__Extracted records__
▬▬▬

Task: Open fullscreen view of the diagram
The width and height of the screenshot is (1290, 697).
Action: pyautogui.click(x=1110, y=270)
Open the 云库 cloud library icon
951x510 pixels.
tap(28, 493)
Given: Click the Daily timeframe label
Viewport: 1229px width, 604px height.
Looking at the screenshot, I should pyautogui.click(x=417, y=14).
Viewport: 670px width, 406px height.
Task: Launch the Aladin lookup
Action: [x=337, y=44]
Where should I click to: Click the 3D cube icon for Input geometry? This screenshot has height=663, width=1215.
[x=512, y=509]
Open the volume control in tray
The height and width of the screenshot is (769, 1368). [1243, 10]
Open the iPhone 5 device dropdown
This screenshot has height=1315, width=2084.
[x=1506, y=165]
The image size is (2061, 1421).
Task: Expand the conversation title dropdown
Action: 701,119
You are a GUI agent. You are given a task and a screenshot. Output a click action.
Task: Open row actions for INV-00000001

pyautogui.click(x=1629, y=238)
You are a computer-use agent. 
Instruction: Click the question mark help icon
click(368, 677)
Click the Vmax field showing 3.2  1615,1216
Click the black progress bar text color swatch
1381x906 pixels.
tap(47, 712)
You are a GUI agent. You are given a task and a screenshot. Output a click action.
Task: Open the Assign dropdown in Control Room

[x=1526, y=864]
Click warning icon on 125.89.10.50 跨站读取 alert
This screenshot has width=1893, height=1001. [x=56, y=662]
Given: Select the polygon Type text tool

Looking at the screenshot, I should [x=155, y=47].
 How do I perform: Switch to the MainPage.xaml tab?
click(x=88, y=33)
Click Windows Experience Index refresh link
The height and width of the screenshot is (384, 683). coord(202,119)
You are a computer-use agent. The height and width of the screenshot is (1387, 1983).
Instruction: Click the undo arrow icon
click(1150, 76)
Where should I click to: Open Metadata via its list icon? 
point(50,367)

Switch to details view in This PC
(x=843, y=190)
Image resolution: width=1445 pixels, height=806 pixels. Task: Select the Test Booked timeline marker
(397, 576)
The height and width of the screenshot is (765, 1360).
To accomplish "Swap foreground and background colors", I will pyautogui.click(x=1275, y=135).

▬▬▬

__Task directions__
Repeat only the lines running from the line that contains "Switch to details view in This PC" through the last line above, inclusive.

__Result for this task__
Switch to details view in This PC
(x=843, y=190)
Image resolution: width=1445 pixels, height=806 pixels. Task: Select the Test Booked timeline marker
(397, 576)
The height and width of the screenshot is (765, 1360).
To accomplish "Swap foreground and background colors", I will pyautogui.click(x=1275, y=135).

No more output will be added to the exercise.